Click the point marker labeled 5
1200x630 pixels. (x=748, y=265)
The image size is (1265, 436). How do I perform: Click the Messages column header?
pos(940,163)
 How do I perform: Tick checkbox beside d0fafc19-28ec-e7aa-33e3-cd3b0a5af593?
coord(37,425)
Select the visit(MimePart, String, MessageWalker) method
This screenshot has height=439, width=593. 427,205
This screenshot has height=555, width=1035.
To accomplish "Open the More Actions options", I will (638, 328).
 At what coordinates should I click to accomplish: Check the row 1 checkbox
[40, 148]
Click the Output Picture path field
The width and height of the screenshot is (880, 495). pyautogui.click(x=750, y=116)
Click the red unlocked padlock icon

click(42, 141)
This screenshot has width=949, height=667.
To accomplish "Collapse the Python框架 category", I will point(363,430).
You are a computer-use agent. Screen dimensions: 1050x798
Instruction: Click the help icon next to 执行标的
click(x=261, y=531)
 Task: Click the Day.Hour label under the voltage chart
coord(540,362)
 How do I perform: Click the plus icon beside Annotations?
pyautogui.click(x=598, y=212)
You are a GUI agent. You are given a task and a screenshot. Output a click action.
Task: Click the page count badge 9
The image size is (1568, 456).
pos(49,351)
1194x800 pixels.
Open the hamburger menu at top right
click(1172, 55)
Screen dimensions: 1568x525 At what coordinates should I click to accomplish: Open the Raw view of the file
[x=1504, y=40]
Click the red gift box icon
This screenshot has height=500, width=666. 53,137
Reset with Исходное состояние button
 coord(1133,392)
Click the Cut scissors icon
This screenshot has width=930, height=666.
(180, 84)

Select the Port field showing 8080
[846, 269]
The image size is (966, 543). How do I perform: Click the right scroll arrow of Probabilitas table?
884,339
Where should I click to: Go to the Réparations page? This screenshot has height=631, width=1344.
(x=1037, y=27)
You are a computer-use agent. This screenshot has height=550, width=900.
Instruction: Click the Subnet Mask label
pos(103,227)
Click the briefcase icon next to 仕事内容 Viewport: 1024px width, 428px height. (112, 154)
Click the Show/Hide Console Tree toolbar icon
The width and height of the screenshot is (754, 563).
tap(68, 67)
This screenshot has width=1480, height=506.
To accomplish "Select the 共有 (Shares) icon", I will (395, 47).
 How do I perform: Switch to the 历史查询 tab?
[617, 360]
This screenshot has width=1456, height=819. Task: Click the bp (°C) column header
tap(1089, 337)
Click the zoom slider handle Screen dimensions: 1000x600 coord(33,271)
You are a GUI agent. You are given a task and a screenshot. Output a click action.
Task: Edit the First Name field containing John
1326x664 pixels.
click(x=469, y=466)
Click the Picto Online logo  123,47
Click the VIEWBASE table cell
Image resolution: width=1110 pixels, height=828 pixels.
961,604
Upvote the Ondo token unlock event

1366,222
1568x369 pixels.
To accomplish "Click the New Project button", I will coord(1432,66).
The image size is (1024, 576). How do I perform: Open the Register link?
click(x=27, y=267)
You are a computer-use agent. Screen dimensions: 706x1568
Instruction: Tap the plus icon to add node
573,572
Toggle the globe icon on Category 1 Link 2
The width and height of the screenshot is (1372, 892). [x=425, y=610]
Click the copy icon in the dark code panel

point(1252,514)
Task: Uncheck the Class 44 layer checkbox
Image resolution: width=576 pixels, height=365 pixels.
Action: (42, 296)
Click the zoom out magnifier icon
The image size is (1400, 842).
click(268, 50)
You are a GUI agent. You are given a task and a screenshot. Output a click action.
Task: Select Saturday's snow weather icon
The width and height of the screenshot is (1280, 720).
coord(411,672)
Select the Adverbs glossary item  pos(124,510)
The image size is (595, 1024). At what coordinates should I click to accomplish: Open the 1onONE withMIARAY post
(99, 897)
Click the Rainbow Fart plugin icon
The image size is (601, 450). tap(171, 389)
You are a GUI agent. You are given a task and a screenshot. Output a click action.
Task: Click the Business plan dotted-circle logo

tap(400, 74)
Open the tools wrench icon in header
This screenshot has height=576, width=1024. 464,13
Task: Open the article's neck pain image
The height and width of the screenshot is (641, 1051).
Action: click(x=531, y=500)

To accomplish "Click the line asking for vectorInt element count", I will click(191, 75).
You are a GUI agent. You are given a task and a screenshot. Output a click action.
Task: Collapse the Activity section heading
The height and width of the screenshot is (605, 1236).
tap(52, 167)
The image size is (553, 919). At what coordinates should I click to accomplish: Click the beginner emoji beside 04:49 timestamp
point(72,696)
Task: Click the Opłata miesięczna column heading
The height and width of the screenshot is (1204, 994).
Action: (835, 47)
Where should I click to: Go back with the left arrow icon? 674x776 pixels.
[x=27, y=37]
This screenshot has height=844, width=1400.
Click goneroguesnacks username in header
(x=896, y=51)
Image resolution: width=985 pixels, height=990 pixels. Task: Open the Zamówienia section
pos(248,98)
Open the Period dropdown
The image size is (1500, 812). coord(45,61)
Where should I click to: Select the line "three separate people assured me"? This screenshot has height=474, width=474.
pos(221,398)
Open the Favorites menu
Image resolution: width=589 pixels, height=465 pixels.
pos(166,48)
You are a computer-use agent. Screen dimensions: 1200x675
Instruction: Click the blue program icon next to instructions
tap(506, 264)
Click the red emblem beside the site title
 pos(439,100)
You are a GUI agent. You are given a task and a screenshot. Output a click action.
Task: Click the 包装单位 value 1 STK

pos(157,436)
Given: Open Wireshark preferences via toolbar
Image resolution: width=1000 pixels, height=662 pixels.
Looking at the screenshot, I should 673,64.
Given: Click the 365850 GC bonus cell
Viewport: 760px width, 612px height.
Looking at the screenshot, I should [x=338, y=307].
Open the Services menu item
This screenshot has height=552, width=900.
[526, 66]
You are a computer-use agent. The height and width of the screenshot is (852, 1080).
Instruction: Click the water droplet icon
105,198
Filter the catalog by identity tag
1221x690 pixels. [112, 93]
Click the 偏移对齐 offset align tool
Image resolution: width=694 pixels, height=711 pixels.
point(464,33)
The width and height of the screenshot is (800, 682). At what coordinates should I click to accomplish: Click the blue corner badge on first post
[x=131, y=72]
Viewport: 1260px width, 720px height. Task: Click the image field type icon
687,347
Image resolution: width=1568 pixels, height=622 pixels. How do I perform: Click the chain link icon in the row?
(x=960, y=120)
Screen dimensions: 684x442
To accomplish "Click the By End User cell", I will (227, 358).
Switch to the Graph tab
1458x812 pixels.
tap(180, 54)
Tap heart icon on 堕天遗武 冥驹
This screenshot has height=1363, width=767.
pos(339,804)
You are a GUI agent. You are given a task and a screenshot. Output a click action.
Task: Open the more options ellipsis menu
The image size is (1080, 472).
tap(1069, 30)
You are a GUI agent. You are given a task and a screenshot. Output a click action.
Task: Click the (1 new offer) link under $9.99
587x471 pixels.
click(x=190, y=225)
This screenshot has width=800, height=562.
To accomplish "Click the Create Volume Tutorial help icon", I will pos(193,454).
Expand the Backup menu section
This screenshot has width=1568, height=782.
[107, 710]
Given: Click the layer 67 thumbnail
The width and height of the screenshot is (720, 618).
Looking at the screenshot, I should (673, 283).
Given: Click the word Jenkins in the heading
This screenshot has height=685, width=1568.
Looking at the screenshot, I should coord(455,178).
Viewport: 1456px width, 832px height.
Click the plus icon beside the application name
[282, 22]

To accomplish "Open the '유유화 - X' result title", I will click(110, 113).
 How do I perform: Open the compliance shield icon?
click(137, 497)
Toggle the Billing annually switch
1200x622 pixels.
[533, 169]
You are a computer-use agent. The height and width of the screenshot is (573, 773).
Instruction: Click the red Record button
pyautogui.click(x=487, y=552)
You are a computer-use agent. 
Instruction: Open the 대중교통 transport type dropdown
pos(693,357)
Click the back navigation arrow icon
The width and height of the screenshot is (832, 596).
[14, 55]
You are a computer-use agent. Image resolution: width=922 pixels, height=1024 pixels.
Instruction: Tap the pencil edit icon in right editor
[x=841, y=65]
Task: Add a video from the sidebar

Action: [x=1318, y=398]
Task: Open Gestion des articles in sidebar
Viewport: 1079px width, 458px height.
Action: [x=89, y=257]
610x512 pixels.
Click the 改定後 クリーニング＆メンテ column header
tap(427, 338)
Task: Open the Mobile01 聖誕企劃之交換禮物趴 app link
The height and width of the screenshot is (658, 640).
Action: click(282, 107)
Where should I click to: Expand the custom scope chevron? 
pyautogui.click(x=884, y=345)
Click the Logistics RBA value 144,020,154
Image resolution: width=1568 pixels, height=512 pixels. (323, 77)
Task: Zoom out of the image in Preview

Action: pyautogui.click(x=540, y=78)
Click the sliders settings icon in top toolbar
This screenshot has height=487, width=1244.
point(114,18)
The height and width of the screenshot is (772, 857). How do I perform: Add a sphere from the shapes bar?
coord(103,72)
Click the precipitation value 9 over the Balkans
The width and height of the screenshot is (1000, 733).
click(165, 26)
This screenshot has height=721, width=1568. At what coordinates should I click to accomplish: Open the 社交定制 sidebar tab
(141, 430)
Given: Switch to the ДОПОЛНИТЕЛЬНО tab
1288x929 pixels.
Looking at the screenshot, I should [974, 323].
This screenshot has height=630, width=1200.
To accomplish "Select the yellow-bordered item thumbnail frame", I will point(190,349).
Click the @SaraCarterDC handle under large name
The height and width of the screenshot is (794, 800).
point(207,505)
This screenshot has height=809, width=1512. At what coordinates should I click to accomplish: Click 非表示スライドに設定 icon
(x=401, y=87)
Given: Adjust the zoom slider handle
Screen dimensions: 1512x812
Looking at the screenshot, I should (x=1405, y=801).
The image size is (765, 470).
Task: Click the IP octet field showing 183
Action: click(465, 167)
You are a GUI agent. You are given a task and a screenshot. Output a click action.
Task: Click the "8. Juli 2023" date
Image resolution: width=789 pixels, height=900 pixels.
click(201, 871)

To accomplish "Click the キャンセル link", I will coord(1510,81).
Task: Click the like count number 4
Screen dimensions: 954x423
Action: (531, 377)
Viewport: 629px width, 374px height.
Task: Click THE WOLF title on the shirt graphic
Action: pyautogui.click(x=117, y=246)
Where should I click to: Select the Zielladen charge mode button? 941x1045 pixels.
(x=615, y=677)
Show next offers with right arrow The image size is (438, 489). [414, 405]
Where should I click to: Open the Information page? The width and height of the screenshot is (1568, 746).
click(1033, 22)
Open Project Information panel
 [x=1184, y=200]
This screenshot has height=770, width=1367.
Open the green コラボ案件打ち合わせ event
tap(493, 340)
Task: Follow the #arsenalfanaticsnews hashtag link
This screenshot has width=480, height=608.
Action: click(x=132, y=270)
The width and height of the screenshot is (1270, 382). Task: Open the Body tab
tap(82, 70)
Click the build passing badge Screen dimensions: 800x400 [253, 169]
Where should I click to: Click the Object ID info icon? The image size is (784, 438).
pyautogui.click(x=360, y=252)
● ● ●
GOAL OF THE EXERCISE
Could you report all lines of the listing that hold "options"?

ANSWER TO THIS TASK
To accomplish "Open the More Actions options", I will (638, 328).
Task: Open the more options ellipsis menu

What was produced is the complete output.